> Selection:
· · · · · · ·
FIGS. 7A to 8B are conceptual views illustrating an operation process of vision aid glasses including a vision aid device based on an electrochromic layer according to a first embodiment of the present disclosure;

FIG. 9 is a perspective view illustrating a vision aid device based on an electrochromic layer according to a second embodiment of the present disclosure;

FIG. 10 is a cross-sectional view illustrating a vision aid device based on an electrochromic layer according to a second embodiment of the present disclosure;

FIG. 11 is a perspective view illustrating a vision aid device based on an electrochromic layer according to a third embodiment of the present disclosure;

FIG. 12 is a cross-sectional view illustrating a vision aid device based on an electrochromic layer according to a third embodiment of the present disclosure; and

FIGS. 13A to 14B are conceptual views illustrating an operation process of vision aid glasses including a vision aid device based on an electrochromic layer according to second and third embodiments of the present disclosure.

DETAILED DESCRIPTION

The advantages and features of the present disclosure, and a method for achieving them will become clear with reference to the embodiments that will be described in detail together with the accompanying drawings. However, the present disclosure is not limited by the embodiments disclosed hereinafter but may be implemented in various different forms, and the embodiments are provided simply to make the disclosure of the present disclosure complete and inform an ordinary person in the art of the scope of the present disclosure, and the disclosure is only defined by the scope of the claims.

The terms used in the specification is for describing the embodiments, and is not intended to limit the present disclosure. A singular expression includes a plural expression unless an exemption is particularly described in the specification. The expression “comprises” and/or “comprising” used in the specification does not exclude presence or addition of one or more other components, in addition to the mentioned components. throughout the specification, the same reference numerals denote the same components, and the term “and/or” includes one or more combinations of the mentioned components. Although “first”, “second”, or the like is used to describe various components, it is apparent that the components are not limited by the terns. The terms are used simply to distinguish one component from another component. Accordingly, it is apparent that a first component mentioned hereinafter may be a second component in the technical spirit of the present disclosure.
· · · · · · ·
> Dataset section:
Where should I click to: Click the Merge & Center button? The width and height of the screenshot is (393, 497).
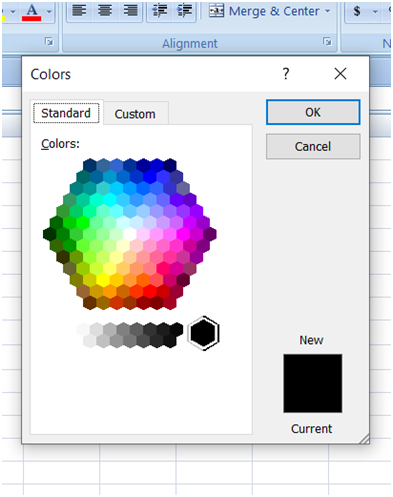click(264, 11)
· · · · · · ·
> List of tasks:
(1) Copy the passage on the electrochromic vision aid device from "The advantages and" up to and including "of the claims.".
(2) Carry the passage on the electrochromic vision aid device forward from its last sentence.

> Answers in order:
(1)
The advantages and features of the present disclosure, and a method for achieving them will become clear with reference to the embodiments that will be described in detail together with the accompanying drawings. However, the present disclosure is not limited by the embodiments disclosed hereinafter but may be implemented in various different forms, and the embodiments are provided simply to make the disclosure of the present disclosure complete and inform an ordinary person in the art of the scope of the present disclosure, and the disclosure is only defined by the scope of the claims.

(2)
Unless otherwise defined, all terms (including technical and scientific terms) used herein have the same meaning as commonly understood by those skilled in the art, to which the present disclosure pertains. Furthermore, the terms defined in commonly used dictionaries should not be interpreted in an idealized or overly formal sense unless expressly so defined herein.

Prior to describing the present disclosure, in various embodiments, components having the same configuration are typically described in a first embodiment by using the same reference numerals, and in other embodiments, components having different configurations from those of the first embodiment will be described.

Hereinafter, vision aid glasses according to an embodiment of the present disclosure will be described.

FIG. 1 is a schematic view illustrating vision aid glasses according to an embodiment of the present disclosure, and FIG. 2 is a conceptual view illustrating the vision aid glasses according to an embodiment of the present disclosure.

As illustrated in FIGS. 1 and 2, the vision aid glasses according to an embodiment of the present disclosure include vision aid devices, glasses 300, a frame 400, a camera module 500, and a control module 600.

The vision aid device functions to project a specific image corresponding to a vision loss area of a wearer, which is received from the control module 600, to the eyes of the wearer, and detailed items will be described later.

The vision aid device may be provided with an electrochromic module 100, and when an electric signal is applied, the electrochromic modules 100 function to reflect a specific image that is received from the control module 600 and project it to the eyes of a wearer.

As an example, the electrochromic modules 100 may be embedded in lens parts 200 that are provided on a front side or a rear side of the glasses 300 at an interval.

As another example, the electrochromic modules 100 may be embedded in the glasses 300 together with the lens parts 200.

The vision aid device may be provided in one area of the glasses 300, and function to protect the eyes of the wearer. A pair of glasses 300 are provided, and may protect both eyes of the wearer. Furthermore, the wearer may view an external image that enters a field of view through the glasses 300.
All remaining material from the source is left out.